INSTRUCTIONS FOR THE TASK: Transcribe each of the entries exactly.

↓↓↓

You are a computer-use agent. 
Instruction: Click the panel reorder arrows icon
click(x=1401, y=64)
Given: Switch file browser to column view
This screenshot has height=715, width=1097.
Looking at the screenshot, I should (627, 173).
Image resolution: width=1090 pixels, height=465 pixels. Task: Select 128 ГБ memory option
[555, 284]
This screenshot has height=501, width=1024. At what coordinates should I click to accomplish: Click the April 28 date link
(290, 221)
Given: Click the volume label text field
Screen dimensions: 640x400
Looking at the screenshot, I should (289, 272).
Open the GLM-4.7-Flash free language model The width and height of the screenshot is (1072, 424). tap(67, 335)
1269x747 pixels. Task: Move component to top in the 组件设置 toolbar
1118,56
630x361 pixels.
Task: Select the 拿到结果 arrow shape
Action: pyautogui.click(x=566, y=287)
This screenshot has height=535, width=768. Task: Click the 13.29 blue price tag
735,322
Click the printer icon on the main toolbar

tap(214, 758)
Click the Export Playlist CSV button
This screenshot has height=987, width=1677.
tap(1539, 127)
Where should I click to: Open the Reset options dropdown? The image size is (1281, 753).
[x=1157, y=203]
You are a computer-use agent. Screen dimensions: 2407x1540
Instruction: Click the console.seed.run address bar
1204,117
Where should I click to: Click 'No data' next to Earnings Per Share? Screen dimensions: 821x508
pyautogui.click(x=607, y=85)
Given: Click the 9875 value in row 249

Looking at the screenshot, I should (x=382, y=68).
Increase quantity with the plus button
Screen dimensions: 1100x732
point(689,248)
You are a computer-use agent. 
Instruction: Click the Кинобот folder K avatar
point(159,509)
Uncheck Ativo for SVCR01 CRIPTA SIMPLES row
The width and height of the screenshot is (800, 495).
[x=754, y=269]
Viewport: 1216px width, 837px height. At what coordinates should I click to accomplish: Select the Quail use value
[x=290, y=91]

↑↑↑

SOLVED PROBLEM:
You are a computer-use agent. 
Instruction: Click the panel reorder arrows icon
click(x=1401, y=64)
Given: Switch file browser to column view
This screenshot has height=715, width=1097.
Looking at the screenshot, I should (627, 173).
Image resolution: width=1090 pixels, height=465 pixels. Task: Select 128 ГБ memory option
[555, 284]
This screenshot has height=501, width=1024. At what coordinates should I click to accomplish: Click the April 28 date link
(290, 221)
Given: Click the volume label text field
Screen dimensions: 640x400
Looking at the screenshot, I should (289, 272).
Open the GLM-4.7-Flash free language model The width and height of the screenshot is (1072, 424). tap(67, 335)
1269x747 pixels. Task: Move component to top in the 组件设置 toolbar
1118,56
630x361 pixels.
Task: Select the 拿到结果 arrow shape
Action: pyautogui.click(x=566, y=287)
This screenshot has height=535, width=768. Task: Click the 13.29 blue price tag
735,322
Click the printer icon on the main toolbar

tap(214, 758)
Click the Export Playlist CSV button
This screenshot has height=987, width=1677.
tap(1539, 127)
Where should I click to: Open the Reset options dropdown? The image size is (1281, 753).
[x=1157, y=203]
You are a computer-use agent. Screen dimensions: 2407x1540
Instruction: Click the console.seed.run address bar
1204,117
Where should I click to: Click 'No data' next to Earnings Per Share? Screen dimensions: 821x508
pyautogui.click(x=607, y=85)
Given: Click the 9875 value in row 249

Looking at the screenshot, I should (x=382, y=68).
Increase quantity with the plus button
Screen dimensions: 1100x732
point(689,248)
You are a computer-use agent. 
Instruction: Click the Кинобот folder K avatar
point(159,509)
Uncheck Ativo for SVCR01 CRIPTA SIMPLES row
The width and height of the screenshot is (800, 495).
[x=754, y=269]
Viewport: 1216px width, 837px height. At what coordinates should I click to accomplish: Select the Quail use value
[x=290, y=91]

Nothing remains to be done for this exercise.